Николай Васильевич Гоголь. 1829–1842. Очерк из истории русской повести и драмы
Шрифт:
О возможности такой новой жизни для всех порочных, слабых и ничтожных и хотел говорить Гоголь. И он не мог не ответить на весьма естественный вопрос, который навязывался читателю общим тоном всей этой картины. Читатель мог спросить, в чем же должна заключаться эта новая жизнь и что именно должны делать эти возродившиеся люди. Появление положительных типов в рассказе становилось неизбежно. Автор и нарисовал бегло два таких типа: один был мужской, другой женский. Один должен был выражать торжество мужского ума, другой победу женской красоты и нежности.

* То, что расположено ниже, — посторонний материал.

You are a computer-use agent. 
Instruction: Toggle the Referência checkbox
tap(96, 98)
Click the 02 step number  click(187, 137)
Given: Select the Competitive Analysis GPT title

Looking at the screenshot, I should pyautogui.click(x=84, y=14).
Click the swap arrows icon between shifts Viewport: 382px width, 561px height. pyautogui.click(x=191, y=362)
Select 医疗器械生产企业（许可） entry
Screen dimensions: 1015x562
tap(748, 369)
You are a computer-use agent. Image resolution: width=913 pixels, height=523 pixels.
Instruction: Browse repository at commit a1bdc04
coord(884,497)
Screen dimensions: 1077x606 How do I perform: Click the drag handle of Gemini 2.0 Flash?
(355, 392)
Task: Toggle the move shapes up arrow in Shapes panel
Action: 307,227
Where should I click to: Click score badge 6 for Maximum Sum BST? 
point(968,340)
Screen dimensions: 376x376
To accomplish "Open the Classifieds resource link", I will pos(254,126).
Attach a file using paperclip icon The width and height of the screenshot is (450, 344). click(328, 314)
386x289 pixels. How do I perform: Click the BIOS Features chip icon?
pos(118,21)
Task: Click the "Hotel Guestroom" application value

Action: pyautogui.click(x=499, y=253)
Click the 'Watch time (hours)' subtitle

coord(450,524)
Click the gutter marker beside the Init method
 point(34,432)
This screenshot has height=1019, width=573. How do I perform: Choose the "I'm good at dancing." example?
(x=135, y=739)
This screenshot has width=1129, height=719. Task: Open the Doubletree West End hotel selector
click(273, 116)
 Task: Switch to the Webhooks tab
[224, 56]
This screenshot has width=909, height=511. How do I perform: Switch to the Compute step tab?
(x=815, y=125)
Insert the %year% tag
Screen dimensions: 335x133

Константин Федорович Скудронжогло – или, как он назывался позднее, Констанджогло – едва ли привлечет теперь наши симпатии, но Гоголь любил его, вероятно, по контрасту с самим собой, как это иногда бывает в жизни. Утилитарист и практик, нрава довольно строгого и даже сурового, человек, все измеряющий аршином чистого дохода и пользы, Скудронжогло совсем не годился бы в герои и не мог бы при случае «сиять, как царь в день торжественного своего венчания», если бы его практичность шла только ему одному на пользу. И автор понимал значительно шире общественное призвание такого практика-дельца. В его описании он вышел
Прозаическую односторонность такого положительного типа Гоголь попытался восполнить другим идеальным женским типом, о котором издавна грезил. Это была та пресловутая чудная девица, появление которой он обещал читателям в первой части своей поэмы. И автор не поскупился на романтические сравнения и краски для характеристики своей Улиньки. «Она была существо невиданное, странное, которое скорей можно было почесть каким-то фантастическим видением, чем женщиной. Иногда случается человеку во сне увидеть что-то подобное, и с тех пор он уже всю жизнь свою грезит этим сновидением. Она была миловиднее, чем красавица; лучше, чем ум, стройней и воздушней классической женщины. Как в ребенке, воспитанном на свободе, в ней было все своенравно. Гнев бывал у нее только тогда, когда она слышала о какой бы то ни было несправедливости или жестоком поступке с кем бы то ни было. Когда она говорила, у ней, казалось, все стремилось вслед за мыслью: выражение лица, выражение разговора, движение рук; самые складки платья как бы летели в ту же сторону, и казалось, как бы она сама вот улетит вслед за собственными ее словами… При ней как-то смущался недобрый человек и немел, а добрый, даже самый застенчивый, мог разговориться с ней вдруг, как с сестрой, и – странный обман! – с первых минут разговора ему уже казалось, что где-то и когда-то он знал ее, что случилось это во дни какого-то незапамятного младенчества, в каком-то родном доме, веселым вечером, при радостных играх детской толпы, и после того как становился ему скучным разумный возраст человека»… Такой светлый образ появился теперь перед нами, как бы исполняя то обещание, которое автор давал раньше, когда на губернаторском балу заставил Чичикова растеряться перед прекрасной институткой. Взамен Коробочки, Феодулии Ивановны, всяких дам, приятных в разных отношениях, появлялась теперь, как думал Гоголь, истинно русская женщина. Автор не заметил, что у нее были все добродетели и только один недостаток, а именно – она была мертва. Но во всяком случае, стремление автора заменить серые краски первой части поэмы более светлыми – сказалось всего яснее на создании такого воздушного образа.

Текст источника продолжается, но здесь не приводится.